On 6/20/2011 9:44 PM, Guido Trentalancia wrote:
> On 21/06/2011 00:24, Gregg Wonderly wrote:
> I would perhaps just add: and go, find out.... the framing or "flag" byte is
> 0x7e which coincidentally corresponds in ASCII to ~ (tilde, almost never used by
> humans in normal communications) but most importantly it's forbidden everywhere
> else in the packet (other than at its beginning and end) by the protocol itself !
>> Right. My thoughts are hovering around whether or not these TNC firmwares are
>> paying complete attention to the framing and CRC given some of these
>> discussions that keep coming up from time to time.
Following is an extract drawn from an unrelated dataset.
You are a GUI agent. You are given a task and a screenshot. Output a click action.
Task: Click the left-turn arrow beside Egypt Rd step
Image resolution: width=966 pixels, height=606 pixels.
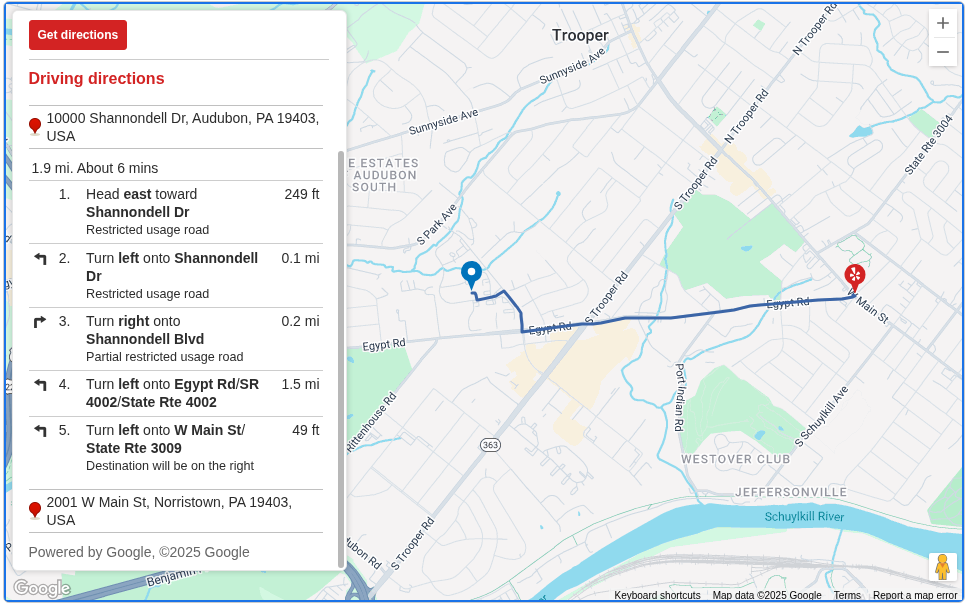tap(40, 384)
So, I am just trying to
>> stimulate these discussions of the facts so that everyone can read up and
>> understand what is going on, and think about what is going on with any
>> firmware they are creating for X.25 implementations.
> Well, of course, otherwise they would be called "broken TNCs". I am referring to
> commercial ones, as otherwise they won't survive that long on the market.

That is my hope, and so I'm asking these silly questions to see if there is 
something I missed in some discussion that would otherwise demonstrate that 
there are some failure modes of TNCs that are not always seen except in 
circumstances that are rarely happening.  It seems that the general issues of 
how the 0x7e and the CRC-16 work is well known, and they take care of keeping 
"bad" data from being accepted by the TNC from the X.25 layer and passed to the 
user.  If there are two overlapping packets as I described, the flag byte should 
at least cause the beginning packet to be tossed.  I believe the 2 CRC bytes 
come before the terminating flag.  If so, the TNC could, determine that what 
follows the terminating flag was not a starting flag and thus assume that the 
scenario I described was happening, and successfully copy the second packet.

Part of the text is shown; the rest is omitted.